In many ways, Mark’s
career is not only a mirror of Elsevier’s evolution over the same time, but also
of the current evolution of many companies and organizations who are embracing
digital transformation to achieve their short- and long-term goals. We asked
Mark to look back at some of his pivotal professional moments that may resonate
for those on this journey.

FIRST WAVE: THE
DIGITIZATION OF INFORMATION

So, you were there at the internet’s big bang …

Mark Sheehan: In some
ways I did get the full spectrum. When I started in publishing, immediately prior
to Elsevier, I was working in a very small journals publisher where they
copyedited, typeset and printed the journals themselves all in the same small
building in North London. And when I arrived at Elsevier it was a classic case
of right place, right time. Luckily, I proved to be a terrible copy
editor and proofreader – I just didn’t have the patience for it. But I did have
a natural affinity for computers and some rudimentary programming skills,
backed by a willingness to learn.

My first boss in
Elsevier was a great guy and very supportive of my growth. But we came from very
different worlds. He would love it when the first copies of a book came in from
the printer – he’d pick it up, sniff the fresh smell of ink on paper, and
vigorously shake it upside down to make sure the binding was good. Meanwhile, I
was this enthusiastic puppy evangelizing about the internet and jumping up and
down to take on each and every task relating to the shift online. He largely
left me and the other geeks to it, and put a lot of trust in us to lay the
foundations for the future.

By then ScienceDirect
was already up and running – a sign that the, um, shelf life of those printed
books was becoming limited.

ScienceDirect was actually an amazing strategy for the time. As a subscription service offering all Elsevier’s content in one place at one price, there are some comparisons with what Spotify would do with music years later. So, it was a bold shift for the whole company, first in journals then in books.

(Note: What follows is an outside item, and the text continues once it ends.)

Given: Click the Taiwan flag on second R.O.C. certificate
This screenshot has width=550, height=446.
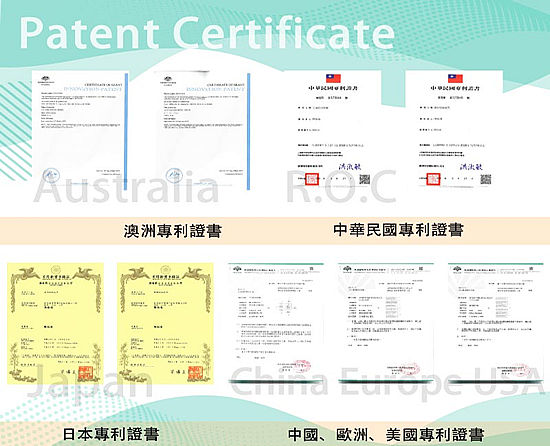Looking at the screenshot, I should 455,78.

Doomsayers were predicting the death of the book.

Indeed. With the rise
of desktop publishing, the whole notion of a book as a container of information
was fundamentally shifting. We began thinking about what unit of information
did the customers ultimately want. How could we best organize these articles
and journals for them? Did they want the full book or just a chapter? Again,
it’s similar to music when customers shifted from CD to purchasing individual
tracks on iTunes. Forgive me, I do use a lot of music analogies, but both these
industries were fundamentally disrupted in parallel.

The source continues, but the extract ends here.